All this, plus renewed and intense business lobbying to stay in the single market and customs union, pushes the Tories to soft Brexit. But other signs point in the opposite direction. Michael Gove’s appointment to DEFRA is one; and it will be interesting to see how he squares his new role with promises to farmers during the leave campaign that Brexit would not affect their subsidies. More specifically, Brexit Secretary David Davis has indicated in a series of interviews today that hard Brexit is non-negotiable. That may well shift, but if it does then nothing will be resolved as it would almost certainly lead to a leadership challenge from the monomaniac, dogmatic Tory hard Brexiters and, if that challenge was successful, almost certainly a second election.

So the Tories are in a horrible mess. Labour are in an equally confused state, although being out of government it presents less pressing problems. Their absurd manifesto position of wanting the benefits of the single market and customs union but without membership of either and excluding freedom of movement may have helped them to secure the votes of both remainers and ex-UKIPpers, but as a serious policy position it is meaningless. The official position of seeking ‘tariff free access’ to the single market shows a pitiful ignorance of the (inter-related) issues of single market membership (cf. ‘access’) and non-tariffs (cf. ‘tariffs’). It doesn’t even make sense in terms of their other stated position of wanting any Brexit deal to deliver exactly the same benefits as EU membership. Meanwhile other influential voices within the Labour Party are speaking of single market membership as their preferred option. They need to agree on that, and very quickly, if hard Brexit is to be avoided.

A curious and very unfortunate consequences of the splits within each party is that they produced manifestos which were similar with respect to Brexit. This allows the ludicrous claim currently being made by Brexiters that, although neither party won, there is a consensus view amongst the electorate in favour of hard Brexit. The reality is almost certainly the exact opposite: if there is still a majority in the country for Brexit at all, it is for soft Brexit and the same is true amongst MPs.
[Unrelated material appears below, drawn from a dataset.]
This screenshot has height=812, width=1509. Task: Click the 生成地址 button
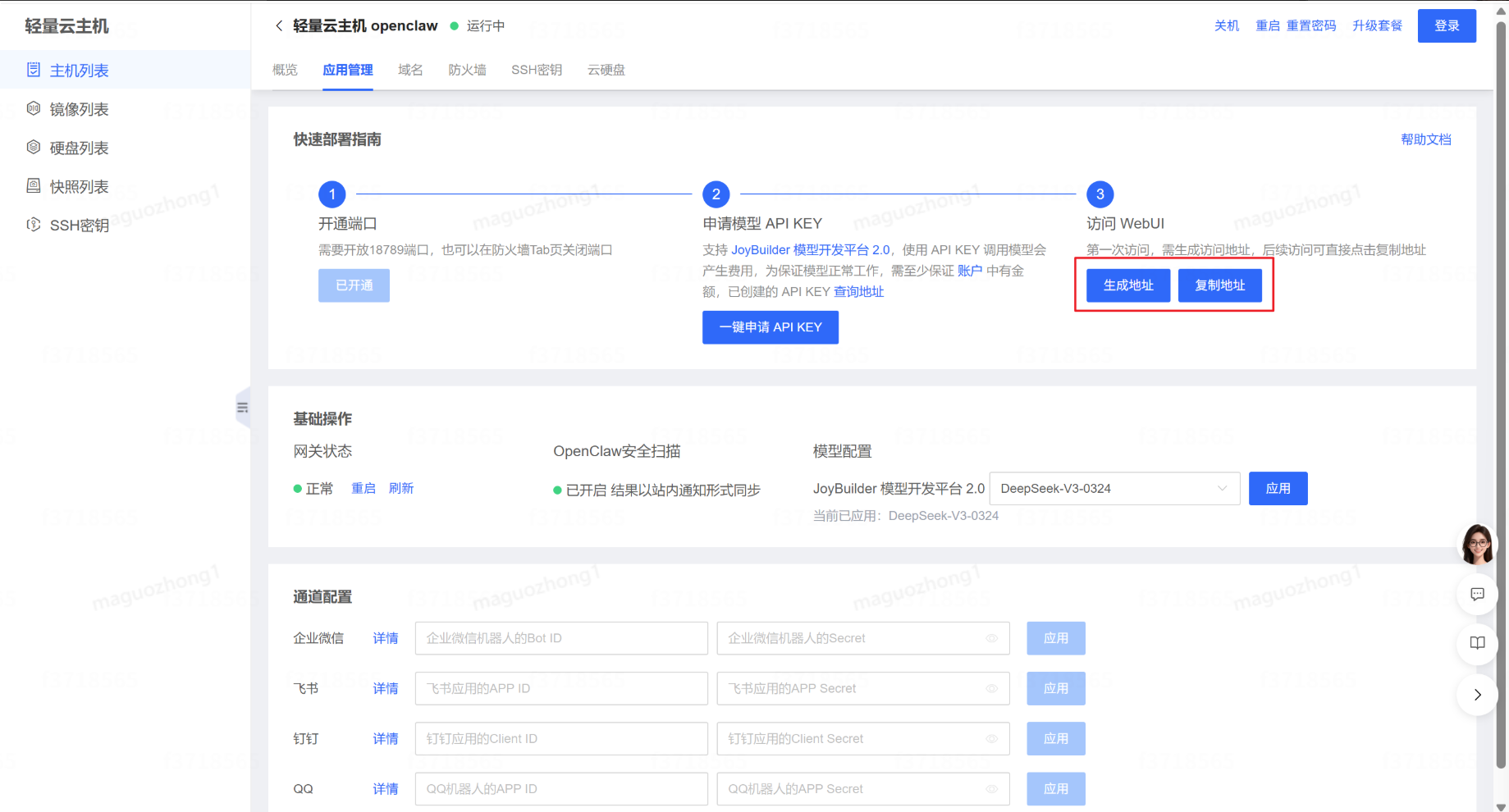coord(1128,285)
Underneath all the complexities and uncertainties it’s that last thing we should hold on to. If we must use the dire phrase ‘the will of the people’ then it is not – either in terms of direct or representative democracy – a will for hard Brexit, and may not even any more be for any Brexit. It is now vital that our political institutions align with that.

The window to do so is very small indeed. Because of May’s grotesque irresponsibility in triggering Article 50 before embarking on the election, Britain has now used up almost 3 months of the 24 month A50 period – that’s one day out of eight -and in that time has not just done nothing to progress negotiations but has plunged itself into a new debate about what those negotiations are even about. In the meantime, businesses are relocating, investments are on hold or going elsewhere, staffing of public services is falling apart, the economy is on a knife edge, and the lives of millions (both in the UK and the EU) are in a turmoil of uncertainty.
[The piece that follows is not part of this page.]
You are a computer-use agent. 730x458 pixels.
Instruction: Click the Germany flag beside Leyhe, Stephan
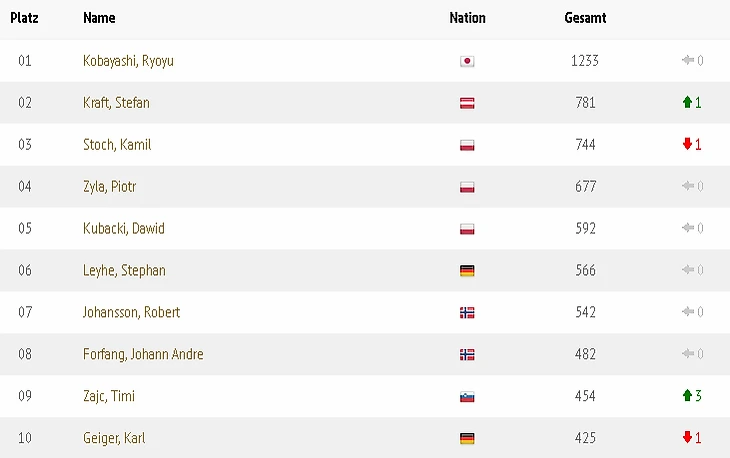click(x=467, y=271)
Some of that damage will never be undone, including that to the UK’s reputation, but it could at least be staunched by a rapid commitment to soft Brexit. It’s extraordinary that an obvious solution to most of the Brexit problems facing the UK is still, even after this election, no more than a possibility. That election has given the UK a final chance but it is time-limited. Unless some way can be conjured up to pause the A50 process then we have perhaps a couple of weeks left to avoid disaster.
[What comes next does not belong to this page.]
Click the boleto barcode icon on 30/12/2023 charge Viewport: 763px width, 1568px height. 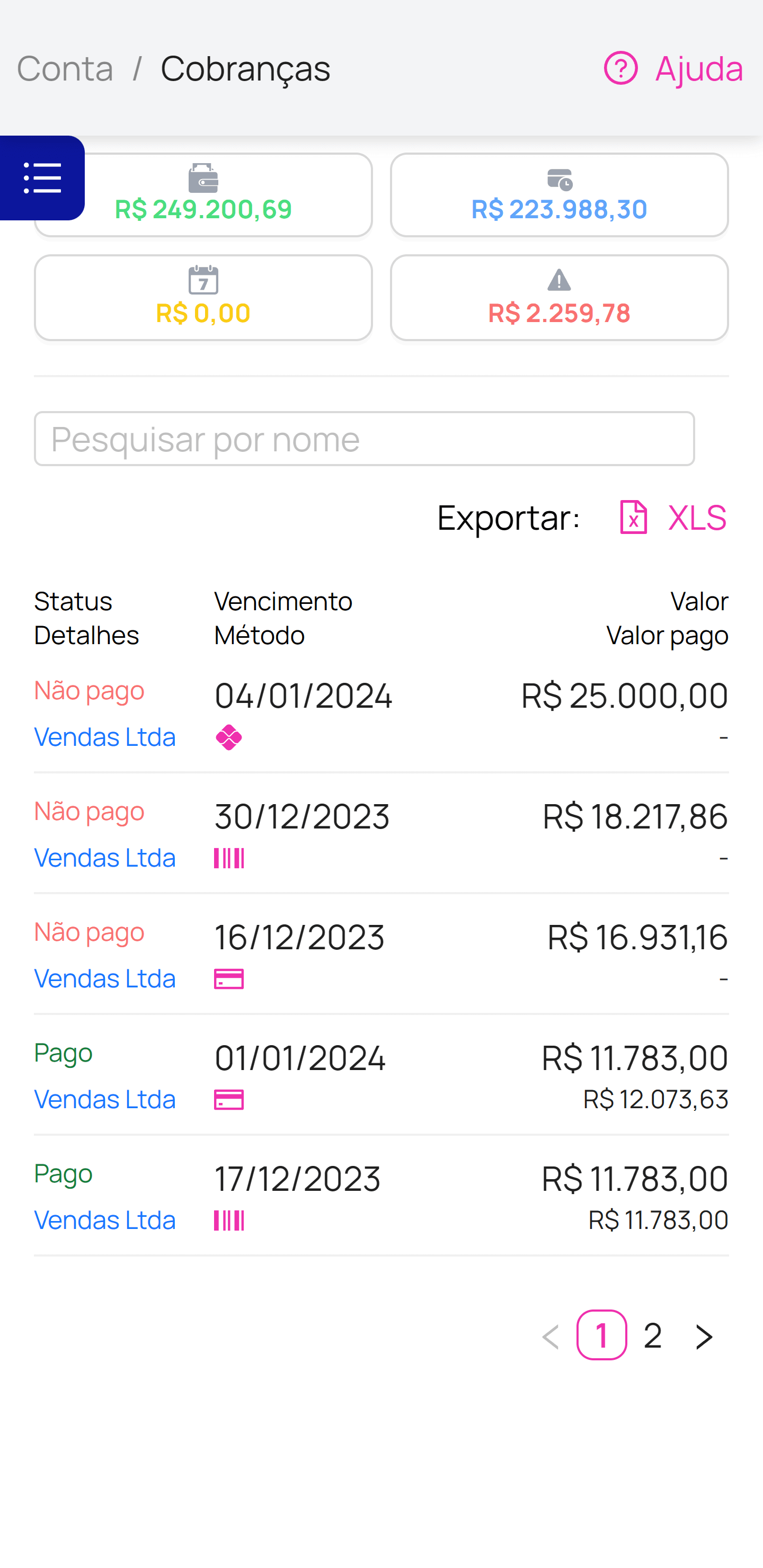229,858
Update (14 June 2017): The situation described above persists and has, if anything, intensified. Thus on the one hand we have reports that Philip Hammond is seeking to soften the previous Brexit plans at least to the extent of seeking to remain in the customs union; whilst on the other hand one of the hardest of Brexiters, Steve Baker, who leads the ERG Group, has been appointed as minister in the DExEU (amidst reports of chaos within that department). May has also appointed several ‘soft Brexiters’ to various positions, and yet maintains that the White Paper hard Brexit remains the plan. It may be that there is Machiavellian intent in all this, but if so it is hard to decipher and it seems more likely she is simply so weakened that she has to try to keep everyone ‘on board’ for now. It is hard to see how that can survive contact with the reality of the opening of negotiations, which she insists will go ahead as planned. Meanwhile, different people within Labour Party continue to indicate different positions on the single market and customs union. There is now a palpable sense of political crisis, ironically pointed up by the pomp and ceremony of yesterday’s opening of parliament which seem a brittle and hollow shell around chaos rather than a signifier of traditional certainties and continuities.

Many people are calling for a cross-party group to take Brexit forward but it is hard to see how this can make a difference, since the parties themselves do not have agreed positions. There is a strong argument to say that other parties should stay well clear: this is the (predominantly) Tory Brexiters’ mess and they should own it. Conversely, a cross-party group would inevitably led Brexiters to complain, as the disaster unfolds, that this disaster was due to the other parties rather than to the wholly unworkable policy of Brexit. The way out might end up being some kind of cross-party arrangement but, if so, it should be one which reflects the majority view amongst – it can reasonably be assumed – both MPs and the public that Brexit should be completely abandoned. That would of course entail massive political fallout, but there is no scenario anymore which does not entail that.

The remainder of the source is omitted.